PROTOCOLS = {"https://", "http://", "ftp://"}


def get_prefix_map():
    """Get the prefix map from N2T, not including redundant ``ark:/`` in prefixes."""
    with pystow.ensure_open("n2t", url=URL) as file:
        records = yaml.safe_load(file)
    prefix_map = {}
    for key, record in records.items():
        uri_prefix = record.get("redirect")
        if (
            not uri_prefix
            or all(not uri_prefix.startswith(protocol) for protocol in PROTOCOLS)
            or uri_prefix.count("$id") != 1
            or not uri_prefix.endswith("$id")
            or not key.startswith("ark:/")
        ):
            continue
        key = key.removeprefix("ark:/")
        prefix_map[key] = uri_prefix.removesuffix("$id") + "/" + key + "/"
    return prefix_map

This prefix map removes ark:/ from the beginning of the prefixes in N2T and also adds the provider code into the URI prefix to make the URIs more focused on the local unique identifiers within each provider, rather than the entire ARK space.

Once we have a prefix map, we can make a curies.Converter and a Flask web application for resolving in a few lines:

from curies import Converter, get_flask_app


def get_app():
    """Get an ARK resolver app, noting that it uses a non-standard delimiter and URL prefix."""
    prefix_map = get_prefix_map()
    print(prefix_map)
    converter = Converter.from_prefix_map(prefix_map, delimiter="/")
    app = get_flask_app(converter, blueprint_kwargs=dict(url_prefix="/ark:"))
    return app

The two tricks here are:

We want to remove the redundant ark:/ then interpret the ARK provider code as the prefix and the rest as the local unique identifier. However, we still want to be able to write URLs in our resolver that have the ark:/ prefix. Luckily, Flask has the facility to define a default url_prefix before a given blueprint that we invoke directly.
Unlike CURIEs that use a colon : as the delimiter between the prefix and local unique identifier, ARKs use a slash /. We can also set this in the Converter’s settings.

Now, all we need to do is instantiate the app and serve it with any WSGI tool like Gunicorn, Uvicorn, or Flask’s built-in development server (from Werkzeug).
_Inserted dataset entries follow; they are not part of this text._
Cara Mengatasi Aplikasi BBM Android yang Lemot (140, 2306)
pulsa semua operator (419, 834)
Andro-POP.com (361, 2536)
Navigating to http://localhost:5000/ark:/53355/cl010277627 redirects to https://collections.louvre.fr/ark:/53355/cl010277627 and gets some nice art from the Louvre. In general, you can stick any ARK after http://localhost:5000/ark: that is resolvable via N2T when running this server.

All of this code is on GitHub and can be run with the following:

git clone https://github.com/cthoyt/n2t-ark-resolver
cd n2t-ark-resolver
python -m pip install -r requirements.txt
python wsgi.py

Update: since posting this, I have heard from John Kunze that the ARK format is currently being updated to look more like URNs and therefore not have the slash after ark:/ anymore. If/when that happens, there are only a few bits of string pre-processing in this script that need to be updated to keep everything running.